Color Detections Of Object In Image

5 min readJan 10, 2021


Welcome to this article where we are going to implement a color detector system.

We need to perform the following.

1. Object Detection in the image using YOLOv3 model (Transfer Learning)

2. Use K-means Clustering to state the dominant colours present in the object.

Object Detection:

YOLO stands for ‘You Only Look One’. This algorithm was first proposed by Joseph Redmon, Santosh Divvala, Ross Ghirsick and Ali Farhadi. In the present scenario of Object Detection, YOLOv3 is a state of the art model. The basic approach in this algorithm is to pass an image into a single neural network. The network divides the image into different regions, therefore predicting bounding boxes and probabilities in each region.

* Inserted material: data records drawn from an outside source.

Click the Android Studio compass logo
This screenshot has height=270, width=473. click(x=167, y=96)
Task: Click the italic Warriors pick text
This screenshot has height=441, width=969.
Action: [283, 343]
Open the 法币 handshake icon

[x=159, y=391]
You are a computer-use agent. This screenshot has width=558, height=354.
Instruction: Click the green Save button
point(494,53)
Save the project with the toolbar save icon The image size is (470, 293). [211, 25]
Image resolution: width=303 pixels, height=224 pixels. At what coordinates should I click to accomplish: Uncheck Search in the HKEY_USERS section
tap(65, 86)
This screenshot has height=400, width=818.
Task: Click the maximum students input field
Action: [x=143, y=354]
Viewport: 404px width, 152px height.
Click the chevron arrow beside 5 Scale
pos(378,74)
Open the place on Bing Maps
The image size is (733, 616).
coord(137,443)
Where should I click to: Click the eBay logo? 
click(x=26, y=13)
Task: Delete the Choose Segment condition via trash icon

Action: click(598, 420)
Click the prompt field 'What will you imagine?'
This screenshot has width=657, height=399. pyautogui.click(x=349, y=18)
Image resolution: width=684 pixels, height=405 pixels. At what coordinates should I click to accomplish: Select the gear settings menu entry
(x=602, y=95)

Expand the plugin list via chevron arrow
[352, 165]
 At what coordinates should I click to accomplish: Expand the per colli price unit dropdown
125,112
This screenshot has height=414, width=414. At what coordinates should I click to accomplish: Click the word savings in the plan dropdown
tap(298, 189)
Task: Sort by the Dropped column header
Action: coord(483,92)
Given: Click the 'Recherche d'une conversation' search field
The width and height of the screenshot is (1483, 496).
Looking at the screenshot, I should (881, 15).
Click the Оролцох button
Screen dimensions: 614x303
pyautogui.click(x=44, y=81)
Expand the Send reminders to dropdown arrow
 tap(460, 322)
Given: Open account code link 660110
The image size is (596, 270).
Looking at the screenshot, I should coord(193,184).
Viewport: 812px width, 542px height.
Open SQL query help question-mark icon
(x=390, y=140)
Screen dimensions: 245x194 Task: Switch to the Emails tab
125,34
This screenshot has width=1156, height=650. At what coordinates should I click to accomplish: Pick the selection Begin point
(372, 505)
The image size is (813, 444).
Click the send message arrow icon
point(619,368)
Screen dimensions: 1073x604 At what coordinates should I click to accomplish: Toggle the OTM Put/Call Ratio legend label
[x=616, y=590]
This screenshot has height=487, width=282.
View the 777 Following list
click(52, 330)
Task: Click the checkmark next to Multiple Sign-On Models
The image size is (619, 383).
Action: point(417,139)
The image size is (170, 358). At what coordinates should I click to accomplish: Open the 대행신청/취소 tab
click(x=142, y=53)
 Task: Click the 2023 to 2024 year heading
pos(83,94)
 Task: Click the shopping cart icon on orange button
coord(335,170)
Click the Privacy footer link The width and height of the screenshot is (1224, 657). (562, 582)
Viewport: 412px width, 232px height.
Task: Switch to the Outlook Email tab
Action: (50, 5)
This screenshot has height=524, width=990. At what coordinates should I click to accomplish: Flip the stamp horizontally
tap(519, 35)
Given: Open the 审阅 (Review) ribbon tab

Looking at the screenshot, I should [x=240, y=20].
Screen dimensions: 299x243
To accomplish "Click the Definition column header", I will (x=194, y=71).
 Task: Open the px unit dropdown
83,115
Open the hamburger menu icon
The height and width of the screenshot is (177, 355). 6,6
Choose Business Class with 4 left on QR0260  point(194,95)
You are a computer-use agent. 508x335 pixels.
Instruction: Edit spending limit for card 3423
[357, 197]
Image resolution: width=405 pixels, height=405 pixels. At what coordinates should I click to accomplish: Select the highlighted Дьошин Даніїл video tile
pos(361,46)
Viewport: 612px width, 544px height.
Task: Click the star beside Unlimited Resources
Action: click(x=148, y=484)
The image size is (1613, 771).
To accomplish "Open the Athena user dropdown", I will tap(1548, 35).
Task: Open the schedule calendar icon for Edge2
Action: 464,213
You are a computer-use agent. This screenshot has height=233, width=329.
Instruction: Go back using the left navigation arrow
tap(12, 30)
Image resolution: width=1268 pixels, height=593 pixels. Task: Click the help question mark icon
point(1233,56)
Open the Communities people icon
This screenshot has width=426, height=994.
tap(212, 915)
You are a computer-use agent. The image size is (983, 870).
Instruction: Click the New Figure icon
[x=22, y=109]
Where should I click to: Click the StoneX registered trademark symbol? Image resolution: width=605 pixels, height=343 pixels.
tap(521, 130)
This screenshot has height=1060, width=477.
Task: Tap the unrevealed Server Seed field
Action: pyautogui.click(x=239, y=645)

YOLOv3 algorithm uses a Fully Connected Neural Network architecture. There are 75 convolutional layers with skip connections and upsampling layers. No form of pooling is used in the algorithm. A convolutional layer with stride 2 is used to downsample the feature maps. This prevents the loss of low-level features often attributed to pooling.

YOLOv3 is invariant to the size of the input, but we will to stick to a particular size(resize the input to the required size). The network downsamples the image by a factor called the stride of the network.

Now let us look at how the outputs are interpreted.

This algorithm uses 1 x 1 convolutions to predict the attributes associated with the bounding box. The most important thing to notice is that each grid can detect exactly one object i.e. it predicts the bounding box associated with the object whose center lies in that grid cell. Suppose we assign B bounding boxes to be predicted per grid cell. Each bounding box will have 5 values associated with it i.e. probability of the presence of an object, x, y, w, and h where x and y are the x and y coordinates of the center pixel of the bounding box, w and h are the width and height of the bounding box respectively. Now let us assume we have C classes of objects. Hence, the output feature map is a vector of size (C + 5) x B for each grid cell.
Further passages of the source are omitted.